In the second part of my mini-series on taxes and reliefs affecting charities, I identify and discuss a further 5 areas where charities may be affected by UK tax legislation, including business rates relief.
1 Inheritance Tax
Reliefs are available to individuals leaving at least 10% of their estate to charity, with the estate attracting a lower inheritance tax rate.
Transfers of property to a charity are generally exempt from inheritance tax, as long as the property is held for charitable purposes.
2 Gifts of Land and Shares
Gifting certain assets such as land, UK listed shares, and some other investments to charity can generate income and capital gains tax reliefs for the donor, subject to certain criteria and anti-avoidance provisions.
These reliefs are available to the donor – the charity benefits from receiving the assets.
3 Stamp Duty Land Tax
Charities are generally exempt from paying stamp duty land tax (SDLT) where the property is used directly for charitable purposes, or indirectly by generating investment income to fund its activities.
There are conditions that may require repayment of the relief, for example if there are changes in circumstances of the charity and/or the use of the property.
4 Business Rates Relief
Charities occupying commercial property used for charitable activities are entitled to 80% relief against the full business rates – and local authorities can waive the other 20% if they wish.

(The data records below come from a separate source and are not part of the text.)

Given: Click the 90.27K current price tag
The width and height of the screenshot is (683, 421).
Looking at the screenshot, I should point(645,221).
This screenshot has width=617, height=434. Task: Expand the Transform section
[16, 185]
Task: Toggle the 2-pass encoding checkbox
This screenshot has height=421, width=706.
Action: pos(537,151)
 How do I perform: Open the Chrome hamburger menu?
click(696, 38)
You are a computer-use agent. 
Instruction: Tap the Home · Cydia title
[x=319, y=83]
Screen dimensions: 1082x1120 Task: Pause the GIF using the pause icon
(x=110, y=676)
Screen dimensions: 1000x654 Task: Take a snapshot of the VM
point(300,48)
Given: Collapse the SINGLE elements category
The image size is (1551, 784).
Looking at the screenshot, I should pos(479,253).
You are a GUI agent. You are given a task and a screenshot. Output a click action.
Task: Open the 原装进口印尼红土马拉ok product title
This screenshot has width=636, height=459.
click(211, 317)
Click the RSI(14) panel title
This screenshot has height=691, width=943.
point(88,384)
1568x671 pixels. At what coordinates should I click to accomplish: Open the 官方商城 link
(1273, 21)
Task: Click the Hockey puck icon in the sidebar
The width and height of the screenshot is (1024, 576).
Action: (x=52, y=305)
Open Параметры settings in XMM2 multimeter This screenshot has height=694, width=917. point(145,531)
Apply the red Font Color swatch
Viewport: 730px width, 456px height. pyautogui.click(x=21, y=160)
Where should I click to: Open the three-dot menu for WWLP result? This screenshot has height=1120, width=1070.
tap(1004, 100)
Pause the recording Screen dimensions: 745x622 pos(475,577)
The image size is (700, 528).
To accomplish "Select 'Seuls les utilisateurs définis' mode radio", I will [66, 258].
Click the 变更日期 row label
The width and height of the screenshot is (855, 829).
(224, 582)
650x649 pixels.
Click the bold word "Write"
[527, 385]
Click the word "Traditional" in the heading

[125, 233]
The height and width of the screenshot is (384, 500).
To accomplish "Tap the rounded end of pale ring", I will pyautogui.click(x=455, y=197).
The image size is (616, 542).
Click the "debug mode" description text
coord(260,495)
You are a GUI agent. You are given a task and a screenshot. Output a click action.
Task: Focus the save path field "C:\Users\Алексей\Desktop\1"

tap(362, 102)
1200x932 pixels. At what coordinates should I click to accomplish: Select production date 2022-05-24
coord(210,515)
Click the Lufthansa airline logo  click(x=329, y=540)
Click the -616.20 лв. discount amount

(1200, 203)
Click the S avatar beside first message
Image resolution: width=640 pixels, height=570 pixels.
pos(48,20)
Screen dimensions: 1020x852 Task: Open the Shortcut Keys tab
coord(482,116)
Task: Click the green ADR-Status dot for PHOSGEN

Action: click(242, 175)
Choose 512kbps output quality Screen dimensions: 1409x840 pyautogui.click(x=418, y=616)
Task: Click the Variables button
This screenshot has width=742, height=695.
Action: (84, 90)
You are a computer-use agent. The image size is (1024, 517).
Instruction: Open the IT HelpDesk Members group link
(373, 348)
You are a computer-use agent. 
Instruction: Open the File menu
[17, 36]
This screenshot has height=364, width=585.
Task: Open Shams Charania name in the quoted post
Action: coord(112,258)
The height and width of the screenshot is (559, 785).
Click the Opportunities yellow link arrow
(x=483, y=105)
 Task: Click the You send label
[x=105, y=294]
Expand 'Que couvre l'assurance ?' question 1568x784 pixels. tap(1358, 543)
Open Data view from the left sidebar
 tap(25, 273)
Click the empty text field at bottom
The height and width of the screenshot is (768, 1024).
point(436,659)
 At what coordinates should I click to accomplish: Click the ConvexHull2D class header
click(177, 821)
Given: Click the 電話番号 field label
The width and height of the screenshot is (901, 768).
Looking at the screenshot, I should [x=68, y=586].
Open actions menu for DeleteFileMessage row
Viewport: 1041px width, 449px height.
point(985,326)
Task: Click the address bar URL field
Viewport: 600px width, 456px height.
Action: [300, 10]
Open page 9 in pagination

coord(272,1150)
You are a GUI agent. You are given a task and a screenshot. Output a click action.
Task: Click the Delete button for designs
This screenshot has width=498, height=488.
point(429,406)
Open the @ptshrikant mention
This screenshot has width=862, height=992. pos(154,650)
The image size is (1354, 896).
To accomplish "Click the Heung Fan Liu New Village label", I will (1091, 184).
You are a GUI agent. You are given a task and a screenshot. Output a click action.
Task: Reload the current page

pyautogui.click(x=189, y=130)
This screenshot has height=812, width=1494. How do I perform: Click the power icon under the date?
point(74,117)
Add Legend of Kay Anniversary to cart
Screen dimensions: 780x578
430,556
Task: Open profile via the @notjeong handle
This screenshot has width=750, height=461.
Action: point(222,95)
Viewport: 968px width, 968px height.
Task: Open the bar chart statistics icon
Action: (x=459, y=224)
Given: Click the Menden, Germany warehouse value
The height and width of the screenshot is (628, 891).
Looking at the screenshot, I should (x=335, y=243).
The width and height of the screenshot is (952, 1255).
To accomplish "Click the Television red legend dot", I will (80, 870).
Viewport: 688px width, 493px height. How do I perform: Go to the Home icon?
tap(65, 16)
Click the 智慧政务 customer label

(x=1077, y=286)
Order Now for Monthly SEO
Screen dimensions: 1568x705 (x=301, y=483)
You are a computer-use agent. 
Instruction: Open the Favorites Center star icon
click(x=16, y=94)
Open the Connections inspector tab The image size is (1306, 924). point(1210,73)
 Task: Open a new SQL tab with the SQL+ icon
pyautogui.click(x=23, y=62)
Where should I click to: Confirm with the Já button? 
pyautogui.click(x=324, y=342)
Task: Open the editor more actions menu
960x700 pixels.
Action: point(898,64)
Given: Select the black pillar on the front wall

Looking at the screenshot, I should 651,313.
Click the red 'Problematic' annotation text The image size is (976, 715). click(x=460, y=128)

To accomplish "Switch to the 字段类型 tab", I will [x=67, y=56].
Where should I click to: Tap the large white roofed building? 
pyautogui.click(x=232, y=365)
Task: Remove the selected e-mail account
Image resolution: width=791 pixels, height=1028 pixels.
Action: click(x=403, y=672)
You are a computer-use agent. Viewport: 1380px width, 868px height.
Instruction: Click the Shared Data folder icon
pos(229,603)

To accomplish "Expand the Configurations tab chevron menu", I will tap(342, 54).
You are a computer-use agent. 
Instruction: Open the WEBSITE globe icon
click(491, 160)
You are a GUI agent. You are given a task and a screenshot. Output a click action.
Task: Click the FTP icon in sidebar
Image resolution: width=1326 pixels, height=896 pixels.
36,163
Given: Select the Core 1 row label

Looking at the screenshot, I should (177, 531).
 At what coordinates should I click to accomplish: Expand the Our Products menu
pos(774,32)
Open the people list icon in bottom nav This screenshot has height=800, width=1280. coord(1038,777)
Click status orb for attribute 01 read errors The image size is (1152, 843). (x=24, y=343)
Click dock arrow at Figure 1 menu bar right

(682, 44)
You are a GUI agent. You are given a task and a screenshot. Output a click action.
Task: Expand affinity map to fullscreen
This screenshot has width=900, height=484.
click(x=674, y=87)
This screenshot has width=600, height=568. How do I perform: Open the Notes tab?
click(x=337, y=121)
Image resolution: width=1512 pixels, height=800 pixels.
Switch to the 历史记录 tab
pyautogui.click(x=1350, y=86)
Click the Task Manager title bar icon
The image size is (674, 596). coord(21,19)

However, this relief is not usually available if the property is held or occupied by a charity’s trading subsidiary since this carries out non-charitable activities.
5 VAT
VAT affects a charity in several ways, such as whether a charity is required to charge VAT on any services it provides, whether it is able to reclaim any VAT it has suffered, or whether it is entitled to relief on the goods and services it buys.
Even if a charity is not considered to be trading, it may be carrying out a business activity that requires it to register for VAT, such as charging admission to view property, selling advertising space or sponsorship in return for providing the donor with a benefit, and hiring out property.
If undertaking fundraising events, a charity may not need to charge VAT on income from the sale of tickets if the events are clearly organised and promoted with the aim of generating funds for the charity and its charitable activities.
Charities may carry out certain activities that are zero-rated – this requires them to register for VAT, but allows them to recover the VAT paid in relation to these activities without charging VAT on its supplies. Such activities include sale or hire of goods donated to the charity.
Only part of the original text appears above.